I want to count the number of times each category of feathers appear in the dataset, and then filter only for those that have been counted more than 5 times when the column beak
has the category long
.
However, I'm getting the following error:
near "(": syntax error
SELECT
land_birds.feather, land_birds.weight, COUNT(DISTINCT land_birds.feather) AS numFeathers,
land_birds.size, sea_birds.beak
FROM
land_birds
INNER JOIN
sea_birds
ON
land_birds.colour = sea_birds.colour
WHERE sea_birds.colour IN (SELECT colour from land_birds) AND beak LIKE 'Long'
GROUP BY feather
ORDER BY feather ASC
FILTER(WHERE numFeathers > 5)
CodePudding user response:
To filter on information that is generated by grouping you use a HAVING
clause which is placed immediately after the GROUP BY
clause, like this:
SELECT
land_birds.feather
, land_birds.weight
, COUNT(DISTINCT land_birds.feather) AS numFeathers
, land_birds.size
, sea_birds.beak
FROM land_birds
INNER JOIN sea_birds ON land_birds.colour = sea_birds.colour
WHERE beak LIKE 'Long'
GROUP BY land_birds.feather
HAVING COUNT(DISTINCT land_birds.feather) > 5
ORDER BY land_birds.feather ASC
Whilst it may seem logical in the having clause to use the "numFeathers" alias you gave that calculation, don't. Reference the calculation itself instead. It may help to remember this that you can reference a grouping calculation in the having clause that does not appear in the select clause e.g. this would still work
SELECT
land_birds.feather
, land_birds.weight
, land_birds.size
, sea_birds.beak
FROM land_birds
INNER JOIN sea_birds ON land_birds.colour = sea_birds.colour
WHERE beak LIKE 'Long'
GROUP BY land_birds.feather
HAVING COUNT(DISTINCT land_birds.feather) > 5
ORDER BY land_birds.feather ASC
Here that there is no column alias at all for that calculation.

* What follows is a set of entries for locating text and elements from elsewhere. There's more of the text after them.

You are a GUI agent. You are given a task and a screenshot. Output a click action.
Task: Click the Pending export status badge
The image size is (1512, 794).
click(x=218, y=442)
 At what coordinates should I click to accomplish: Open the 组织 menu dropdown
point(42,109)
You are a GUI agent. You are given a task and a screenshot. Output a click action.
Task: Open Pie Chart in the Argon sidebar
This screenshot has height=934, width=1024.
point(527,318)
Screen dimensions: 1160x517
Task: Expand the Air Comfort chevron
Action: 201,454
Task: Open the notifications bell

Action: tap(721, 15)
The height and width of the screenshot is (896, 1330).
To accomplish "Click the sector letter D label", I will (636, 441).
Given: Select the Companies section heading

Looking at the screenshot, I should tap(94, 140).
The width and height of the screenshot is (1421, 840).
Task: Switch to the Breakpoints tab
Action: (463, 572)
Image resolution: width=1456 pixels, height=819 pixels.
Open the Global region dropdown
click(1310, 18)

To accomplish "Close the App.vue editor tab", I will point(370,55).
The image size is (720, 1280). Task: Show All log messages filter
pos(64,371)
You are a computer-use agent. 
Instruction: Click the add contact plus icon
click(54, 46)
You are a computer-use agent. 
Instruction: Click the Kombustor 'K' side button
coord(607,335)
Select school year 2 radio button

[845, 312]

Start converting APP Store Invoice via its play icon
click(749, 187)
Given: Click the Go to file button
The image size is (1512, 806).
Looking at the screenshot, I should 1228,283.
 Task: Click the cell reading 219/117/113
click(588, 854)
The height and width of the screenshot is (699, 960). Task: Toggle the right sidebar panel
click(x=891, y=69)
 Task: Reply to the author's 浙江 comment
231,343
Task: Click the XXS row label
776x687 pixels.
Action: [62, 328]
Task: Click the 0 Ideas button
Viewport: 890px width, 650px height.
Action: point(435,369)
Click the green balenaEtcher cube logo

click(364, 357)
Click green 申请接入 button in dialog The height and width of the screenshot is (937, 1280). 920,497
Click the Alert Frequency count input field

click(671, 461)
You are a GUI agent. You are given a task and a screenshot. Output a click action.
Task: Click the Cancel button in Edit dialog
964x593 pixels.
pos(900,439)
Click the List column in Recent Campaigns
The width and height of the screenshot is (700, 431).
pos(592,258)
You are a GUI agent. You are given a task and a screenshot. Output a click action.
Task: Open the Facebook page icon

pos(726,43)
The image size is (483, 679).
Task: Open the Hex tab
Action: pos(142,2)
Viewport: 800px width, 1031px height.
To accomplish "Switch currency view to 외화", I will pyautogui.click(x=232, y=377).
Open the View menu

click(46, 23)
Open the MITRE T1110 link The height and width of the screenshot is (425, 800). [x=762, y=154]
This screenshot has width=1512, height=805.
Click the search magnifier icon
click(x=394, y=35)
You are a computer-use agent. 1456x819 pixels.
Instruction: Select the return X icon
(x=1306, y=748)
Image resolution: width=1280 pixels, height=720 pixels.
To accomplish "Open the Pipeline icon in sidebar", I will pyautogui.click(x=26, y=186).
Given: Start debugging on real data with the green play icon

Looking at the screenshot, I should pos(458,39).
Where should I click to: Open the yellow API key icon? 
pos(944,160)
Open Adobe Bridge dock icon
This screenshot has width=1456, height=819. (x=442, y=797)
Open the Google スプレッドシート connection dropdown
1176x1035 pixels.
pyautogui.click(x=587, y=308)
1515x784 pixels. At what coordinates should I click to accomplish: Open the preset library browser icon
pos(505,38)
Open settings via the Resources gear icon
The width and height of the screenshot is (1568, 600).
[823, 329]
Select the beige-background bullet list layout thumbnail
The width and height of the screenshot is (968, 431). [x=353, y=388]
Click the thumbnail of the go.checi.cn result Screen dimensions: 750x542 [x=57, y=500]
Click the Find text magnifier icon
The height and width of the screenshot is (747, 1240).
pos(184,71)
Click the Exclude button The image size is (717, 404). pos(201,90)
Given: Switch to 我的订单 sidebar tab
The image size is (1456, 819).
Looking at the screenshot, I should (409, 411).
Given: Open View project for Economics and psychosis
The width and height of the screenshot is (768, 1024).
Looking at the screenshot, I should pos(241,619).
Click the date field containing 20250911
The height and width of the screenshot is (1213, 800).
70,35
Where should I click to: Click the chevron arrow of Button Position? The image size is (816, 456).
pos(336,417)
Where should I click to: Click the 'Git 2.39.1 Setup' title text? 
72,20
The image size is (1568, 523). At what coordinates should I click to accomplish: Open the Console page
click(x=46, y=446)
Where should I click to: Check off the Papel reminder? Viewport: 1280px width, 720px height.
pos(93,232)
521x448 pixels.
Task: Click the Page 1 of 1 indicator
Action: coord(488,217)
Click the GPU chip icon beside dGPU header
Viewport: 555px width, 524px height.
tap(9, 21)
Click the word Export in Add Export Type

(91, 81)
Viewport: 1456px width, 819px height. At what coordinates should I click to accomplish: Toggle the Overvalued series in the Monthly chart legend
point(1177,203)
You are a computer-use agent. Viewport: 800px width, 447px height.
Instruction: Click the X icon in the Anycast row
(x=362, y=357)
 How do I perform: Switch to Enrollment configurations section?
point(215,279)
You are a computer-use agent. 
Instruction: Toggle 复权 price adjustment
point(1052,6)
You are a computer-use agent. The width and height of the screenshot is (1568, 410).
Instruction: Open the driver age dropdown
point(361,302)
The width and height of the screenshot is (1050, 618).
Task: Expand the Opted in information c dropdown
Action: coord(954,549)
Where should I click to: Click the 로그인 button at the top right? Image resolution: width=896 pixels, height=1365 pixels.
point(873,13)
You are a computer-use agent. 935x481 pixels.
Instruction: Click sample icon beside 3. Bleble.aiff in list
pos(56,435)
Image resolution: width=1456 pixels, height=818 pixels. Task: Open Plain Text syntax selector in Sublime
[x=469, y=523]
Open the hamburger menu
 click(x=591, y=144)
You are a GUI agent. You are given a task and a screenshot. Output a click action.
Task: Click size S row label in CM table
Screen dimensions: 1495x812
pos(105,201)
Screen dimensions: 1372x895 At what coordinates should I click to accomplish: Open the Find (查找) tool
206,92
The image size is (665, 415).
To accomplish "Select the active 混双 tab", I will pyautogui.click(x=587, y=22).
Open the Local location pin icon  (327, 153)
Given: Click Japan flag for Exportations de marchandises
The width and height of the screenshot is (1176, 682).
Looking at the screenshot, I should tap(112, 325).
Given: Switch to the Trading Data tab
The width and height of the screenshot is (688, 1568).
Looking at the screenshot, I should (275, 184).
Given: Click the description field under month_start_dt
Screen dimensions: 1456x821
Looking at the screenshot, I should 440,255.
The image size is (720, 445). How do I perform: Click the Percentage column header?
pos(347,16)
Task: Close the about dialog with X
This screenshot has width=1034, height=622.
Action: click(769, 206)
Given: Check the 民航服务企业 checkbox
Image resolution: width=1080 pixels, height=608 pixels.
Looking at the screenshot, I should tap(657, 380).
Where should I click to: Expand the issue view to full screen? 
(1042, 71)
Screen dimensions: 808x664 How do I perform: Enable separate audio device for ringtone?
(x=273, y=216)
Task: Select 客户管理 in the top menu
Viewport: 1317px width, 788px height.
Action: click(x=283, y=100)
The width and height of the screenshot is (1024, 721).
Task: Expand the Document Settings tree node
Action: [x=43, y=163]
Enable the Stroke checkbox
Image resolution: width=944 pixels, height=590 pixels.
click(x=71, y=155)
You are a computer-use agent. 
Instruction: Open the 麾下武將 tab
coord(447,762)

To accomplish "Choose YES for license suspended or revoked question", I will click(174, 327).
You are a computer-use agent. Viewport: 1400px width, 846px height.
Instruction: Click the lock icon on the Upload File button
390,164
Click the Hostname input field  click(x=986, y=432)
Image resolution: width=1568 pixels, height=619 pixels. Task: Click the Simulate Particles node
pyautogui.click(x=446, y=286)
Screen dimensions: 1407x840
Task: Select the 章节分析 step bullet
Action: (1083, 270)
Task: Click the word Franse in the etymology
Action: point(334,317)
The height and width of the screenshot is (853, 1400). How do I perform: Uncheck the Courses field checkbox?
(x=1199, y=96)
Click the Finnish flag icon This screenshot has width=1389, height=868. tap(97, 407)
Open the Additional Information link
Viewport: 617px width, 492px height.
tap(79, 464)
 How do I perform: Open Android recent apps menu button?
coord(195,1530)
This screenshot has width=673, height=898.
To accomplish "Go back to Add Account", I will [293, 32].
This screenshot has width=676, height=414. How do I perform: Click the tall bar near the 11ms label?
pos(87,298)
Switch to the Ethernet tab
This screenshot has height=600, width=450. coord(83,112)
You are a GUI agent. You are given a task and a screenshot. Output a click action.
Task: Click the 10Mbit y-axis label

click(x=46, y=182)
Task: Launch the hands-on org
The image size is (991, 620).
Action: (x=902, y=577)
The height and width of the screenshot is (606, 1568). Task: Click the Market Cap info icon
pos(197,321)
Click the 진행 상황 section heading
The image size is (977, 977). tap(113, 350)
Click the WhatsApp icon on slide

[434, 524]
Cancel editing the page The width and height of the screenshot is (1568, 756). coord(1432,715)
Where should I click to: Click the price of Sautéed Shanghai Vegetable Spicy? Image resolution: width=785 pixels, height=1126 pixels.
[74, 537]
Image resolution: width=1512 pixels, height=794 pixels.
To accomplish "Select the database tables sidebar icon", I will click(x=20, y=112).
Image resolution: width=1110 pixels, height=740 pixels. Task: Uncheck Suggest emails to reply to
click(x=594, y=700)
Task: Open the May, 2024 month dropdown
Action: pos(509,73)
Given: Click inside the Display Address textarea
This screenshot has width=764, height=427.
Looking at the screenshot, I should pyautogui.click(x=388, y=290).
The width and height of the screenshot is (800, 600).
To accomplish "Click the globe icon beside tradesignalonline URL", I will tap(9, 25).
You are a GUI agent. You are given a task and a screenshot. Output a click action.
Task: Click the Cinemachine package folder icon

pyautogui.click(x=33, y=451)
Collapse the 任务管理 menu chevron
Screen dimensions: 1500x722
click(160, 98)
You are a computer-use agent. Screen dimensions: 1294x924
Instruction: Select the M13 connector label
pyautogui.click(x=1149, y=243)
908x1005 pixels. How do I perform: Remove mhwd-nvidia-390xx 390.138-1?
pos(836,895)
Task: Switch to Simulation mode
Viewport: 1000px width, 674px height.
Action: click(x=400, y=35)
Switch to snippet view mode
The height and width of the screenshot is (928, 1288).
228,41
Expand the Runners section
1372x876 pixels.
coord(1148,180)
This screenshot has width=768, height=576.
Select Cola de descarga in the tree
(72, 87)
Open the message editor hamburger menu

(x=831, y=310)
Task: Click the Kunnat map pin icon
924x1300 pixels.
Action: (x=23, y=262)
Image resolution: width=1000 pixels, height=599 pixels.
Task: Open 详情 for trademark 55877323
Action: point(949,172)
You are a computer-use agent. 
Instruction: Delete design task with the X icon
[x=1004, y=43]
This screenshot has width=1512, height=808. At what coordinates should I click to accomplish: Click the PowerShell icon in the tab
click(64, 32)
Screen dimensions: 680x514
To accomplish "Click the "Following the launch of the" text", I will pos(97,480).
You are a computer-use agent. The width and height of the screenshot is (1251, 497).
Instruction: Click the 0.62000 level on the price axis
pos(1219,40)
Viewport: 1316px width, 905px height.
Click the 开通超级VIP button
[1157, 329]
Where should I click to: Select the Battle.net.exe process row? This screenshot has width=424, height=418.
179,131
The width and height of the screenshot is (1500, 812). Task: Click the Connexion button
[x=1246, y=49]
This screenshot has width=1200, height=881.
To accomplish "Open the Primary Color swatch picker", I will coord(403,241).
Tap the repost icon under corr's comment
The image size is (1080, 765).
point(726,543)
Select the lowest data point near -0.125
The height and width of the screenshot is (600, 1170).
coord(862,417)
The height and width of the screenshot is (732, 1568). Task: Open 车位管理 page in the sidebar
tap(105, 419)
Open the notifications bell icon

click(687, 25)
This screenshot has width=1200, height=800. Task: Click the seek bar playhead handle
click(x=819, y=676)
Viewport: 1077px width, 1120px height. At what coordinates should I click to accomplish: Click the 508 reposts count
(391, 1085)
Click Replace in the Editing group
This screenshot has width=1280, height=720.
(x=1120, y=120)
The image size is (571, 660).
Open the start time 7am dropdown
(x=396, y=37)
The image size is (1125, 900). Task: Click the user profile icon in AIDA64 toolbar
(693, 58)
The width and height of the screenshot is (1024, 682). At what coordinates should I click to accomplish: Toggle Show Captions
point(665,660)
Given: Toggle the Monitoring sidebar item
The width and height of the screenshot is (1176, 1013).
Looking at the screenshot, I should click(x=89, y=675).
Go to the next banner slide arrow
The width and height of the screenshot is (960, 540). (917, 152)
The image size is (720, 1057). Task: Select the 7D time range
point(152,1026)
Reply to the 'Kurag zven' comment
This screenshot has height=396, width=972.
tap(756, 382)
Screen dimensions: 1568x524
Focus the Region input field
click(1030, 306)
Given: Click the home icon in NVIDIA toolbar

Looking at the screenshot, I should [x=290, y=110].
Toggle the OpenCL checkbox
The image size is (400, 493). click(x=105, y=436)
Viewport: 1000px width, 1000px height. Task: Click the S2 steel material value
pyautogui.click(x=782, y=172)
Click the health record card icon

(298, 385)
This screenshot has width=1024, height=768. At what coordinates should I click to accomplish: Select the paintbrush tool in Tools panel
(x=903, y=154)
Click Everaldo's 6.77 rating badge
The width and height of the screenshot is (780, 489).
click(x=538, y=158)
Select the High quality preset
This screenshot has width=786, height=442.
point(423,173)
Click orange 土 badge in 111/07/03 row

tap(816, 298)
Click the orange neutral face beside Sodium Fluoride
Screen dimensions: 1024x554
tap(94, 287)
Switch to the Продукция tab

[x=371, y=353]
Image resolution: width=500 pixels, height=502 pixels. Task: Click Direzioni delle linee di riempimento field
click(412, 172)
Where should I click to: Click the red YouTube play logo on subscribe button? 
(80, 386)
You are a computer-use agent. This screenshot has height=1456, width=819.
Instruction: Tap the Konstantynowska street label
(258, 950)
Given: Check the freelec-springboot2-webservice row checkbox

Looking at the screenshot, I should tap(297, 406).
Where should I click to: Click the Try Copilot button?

Other observations about your query.
- always use the table name (or table alias) when referring to columns throughout your query
- the inner join condition about colour means there can only be rows in the result that exactly match that condition. Hence it is NOT required that you also include the same condition in the where clause.
One final note, please don't treat the having clause as a substitute for a where clause. The where clause occurs before the grouping and hence it reduces the amount of data to be grouped. A having clause filters on the generated information which can only exist after grouping. In short they are very different clauses with specific capabilities and uses.